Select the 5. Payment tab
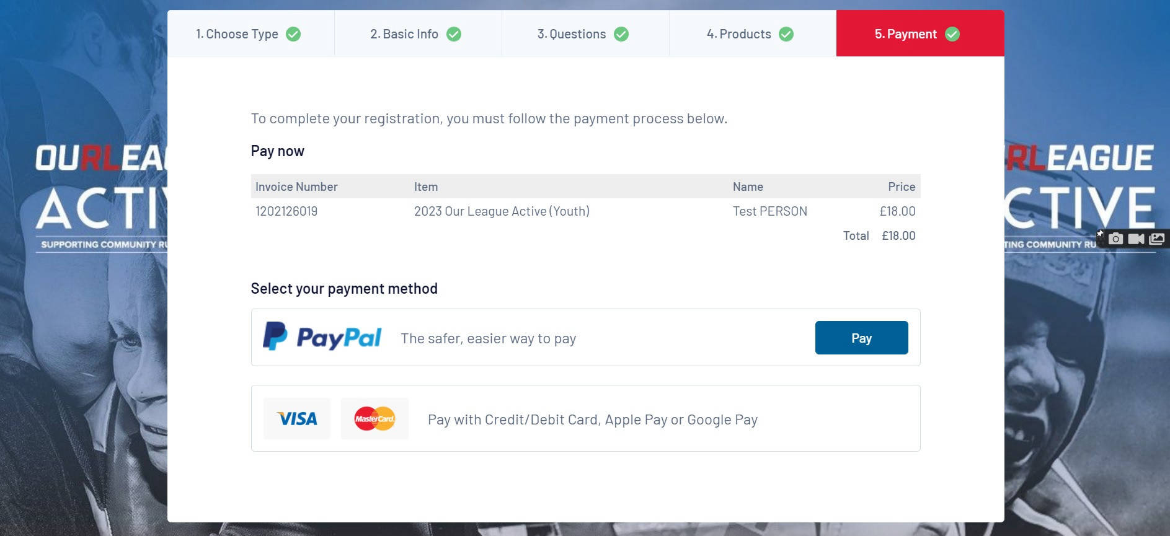Screen dimensions: 1170x536 tap(920, 33)
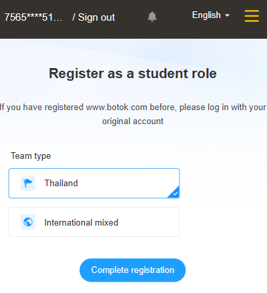The image size is (267, 293).
Task: Open the yellow hamburger menu
Action: coord(252,16)
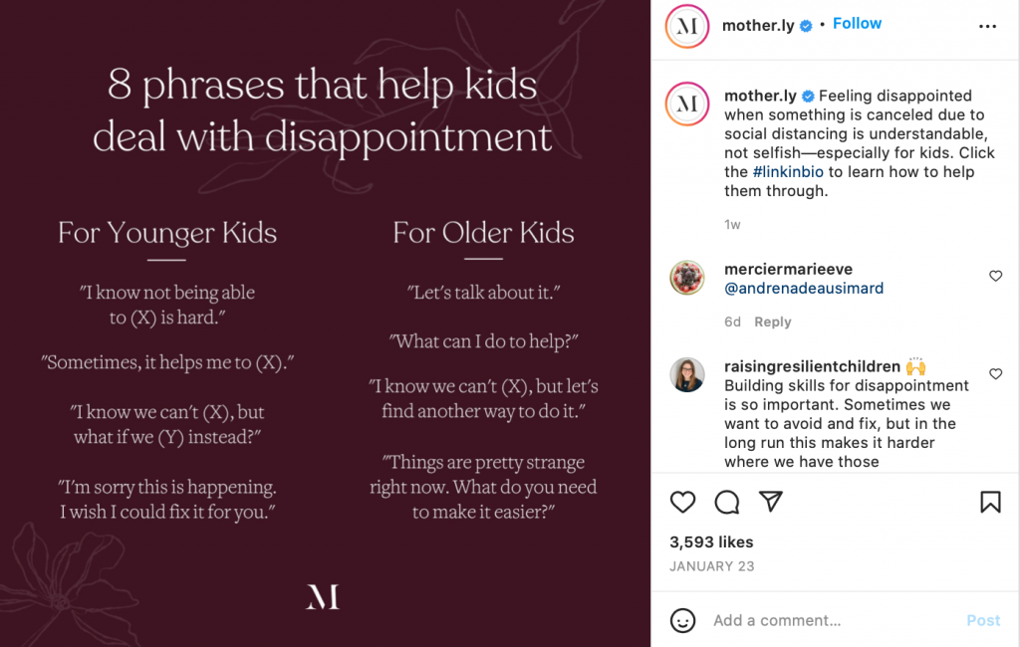View the 3,593 likes list
The image size is (1020, 647).
(711, 542)
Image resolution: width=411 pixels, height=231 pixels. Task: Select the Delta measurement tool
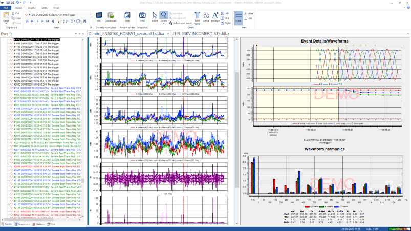point(207,16)
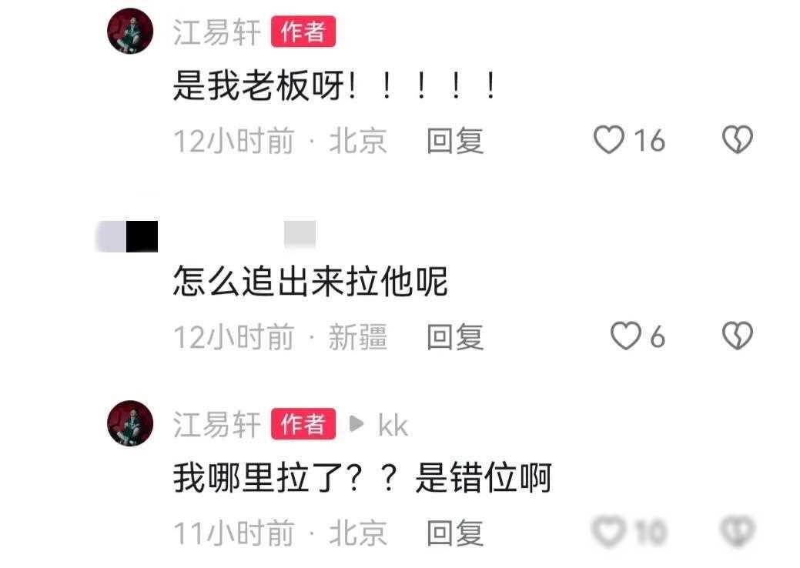Tap broken heart on the 新疆 comment

coord(737,336)
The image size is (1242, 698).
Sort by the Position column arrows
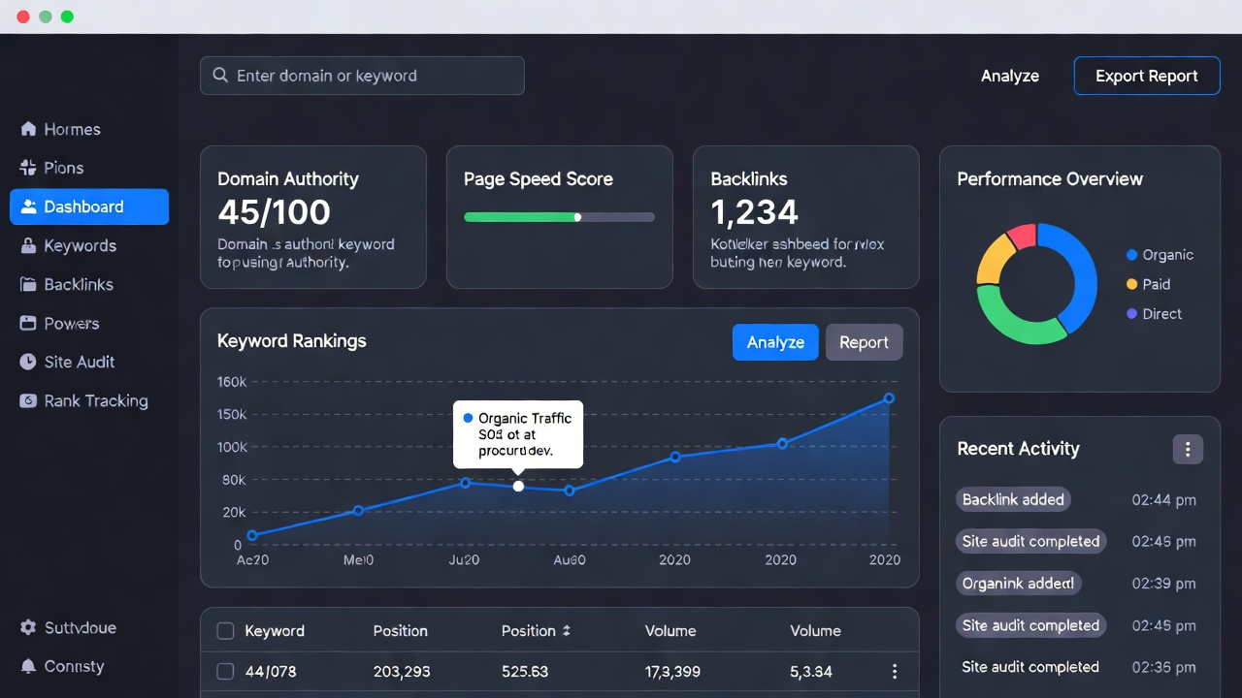tap(567, 631)
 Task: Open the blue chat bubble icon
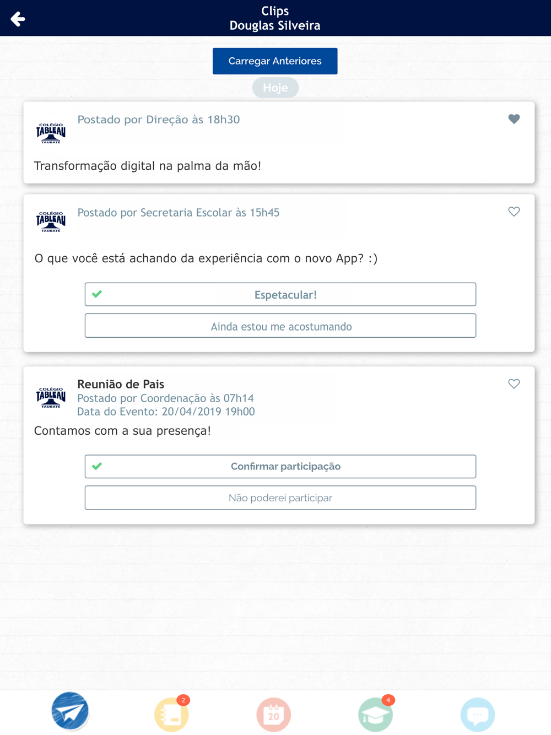478,715

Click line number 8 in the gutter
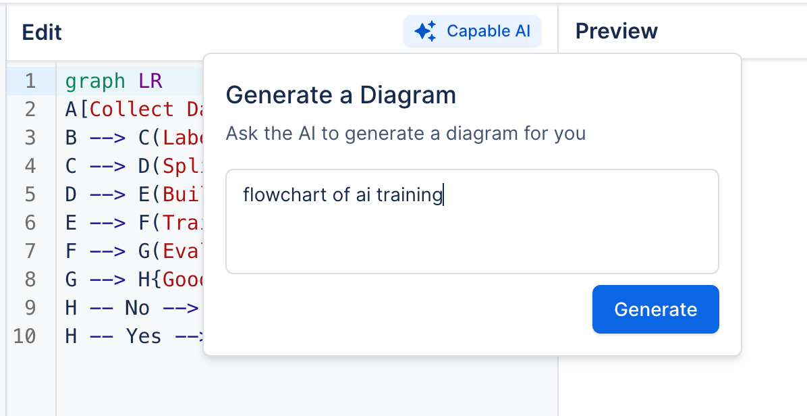coord(30,280)
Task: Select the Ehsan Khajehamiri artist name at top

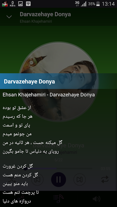Action: (36, 21)
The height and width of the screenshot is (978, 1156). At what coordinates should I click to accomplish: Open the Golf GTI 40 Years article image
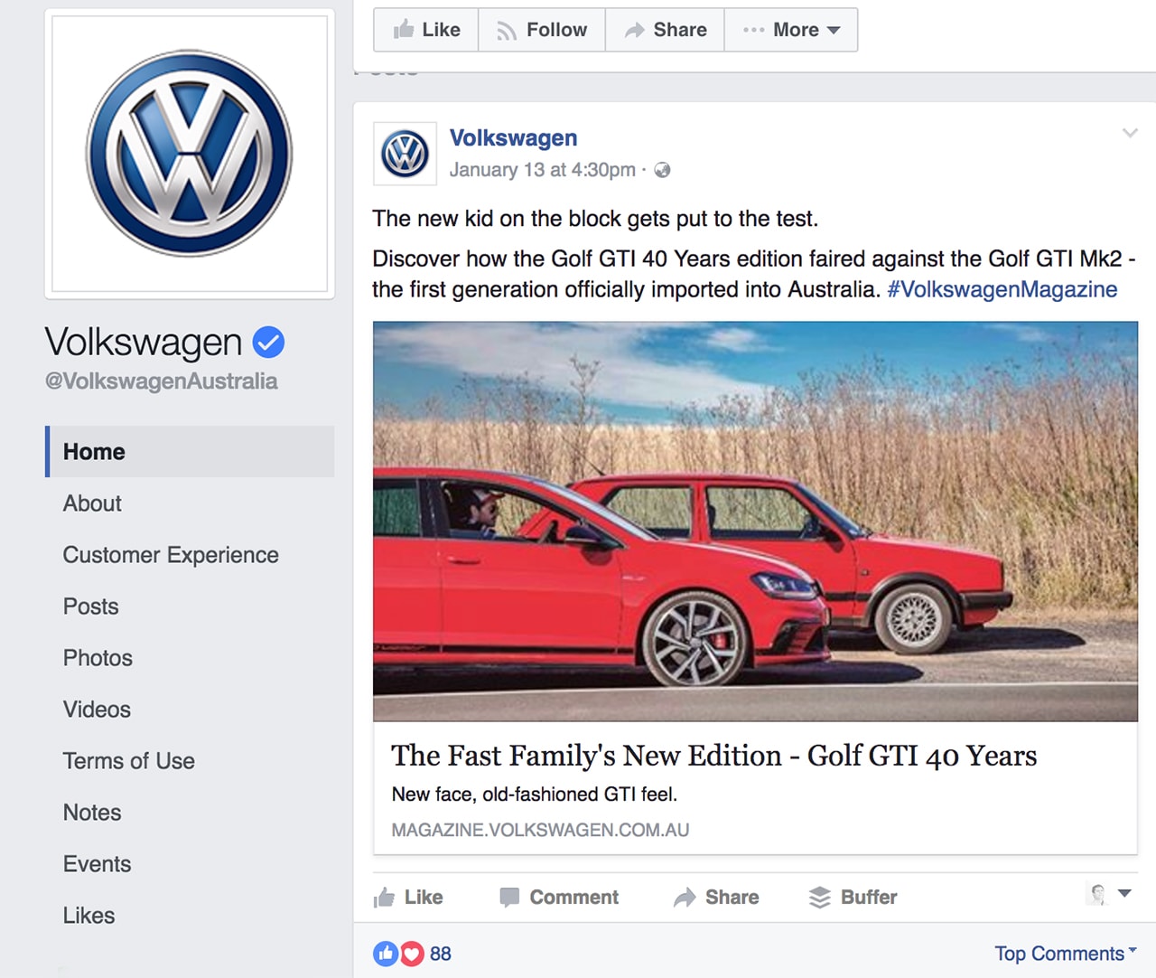pyautogui.click(x=755, y=522)
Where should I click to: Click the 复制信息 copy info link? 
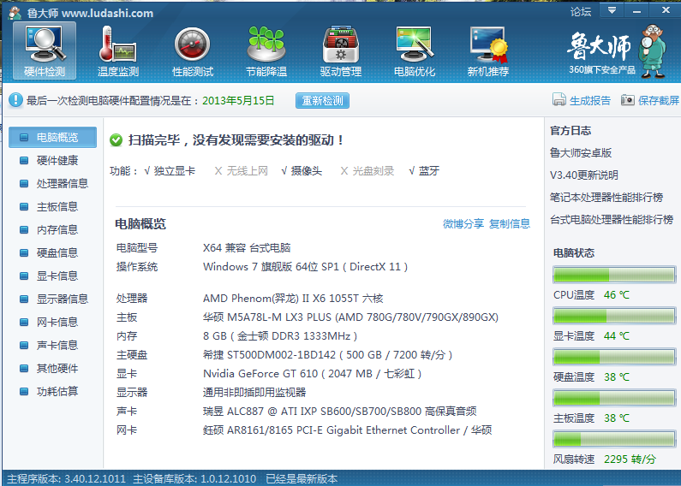(510, 224)
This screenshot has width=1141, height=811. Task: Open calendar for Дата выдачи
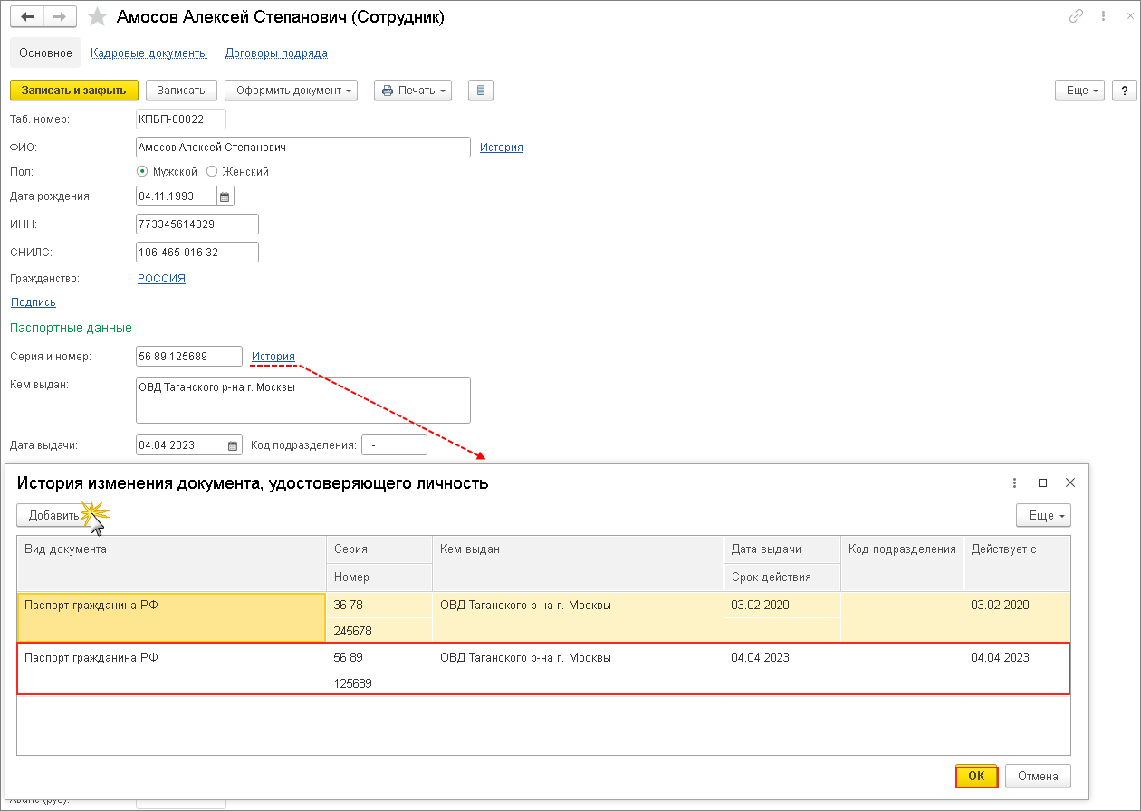click(234, 445)
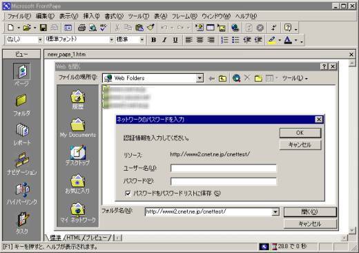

.....

→ Work instructions:
In your copy, exclude the pictures and repeat each entry above exactly.

→ Task answer:
Select the 5. Payment tab
Screen dimensions: 1170x536 tap(920, 33)
The image size is (267, 293).
Task: Open the yellow hamburger menu
Action: coord(252,16)
View the 3,593 likes list
The image size is (1020, 647).
(711, 542)
Image resolution: width=411 pixels, height=231 pixels. Task: Select the Delta measurement tool
point(207,16)
Tap broken heart on the 新疆 comment

coord(737,336)
The image size is (1242, 698).
Sort by the Position column arrows
tap(567, 631)
 Task: Open the blue chat bubble icon
478,715

Click line number 8 in the gutter
coord(30,280)
Task: Select the Ehsan Khajehamiri artist name at top

Action: (36, 21)
The height and width of the screenshot is (978, 1156). At what coordinates should I click to accomplish: Open the Golf GTI 40 Years article image
pyautogui.click(x=755, y=522)
Where should I click to: Click the 复制信息 copy info link? 
(510, 224)
This screenshot has width=1141, height=811. Task: Open calendar for Дата выдачи
click(234, 445)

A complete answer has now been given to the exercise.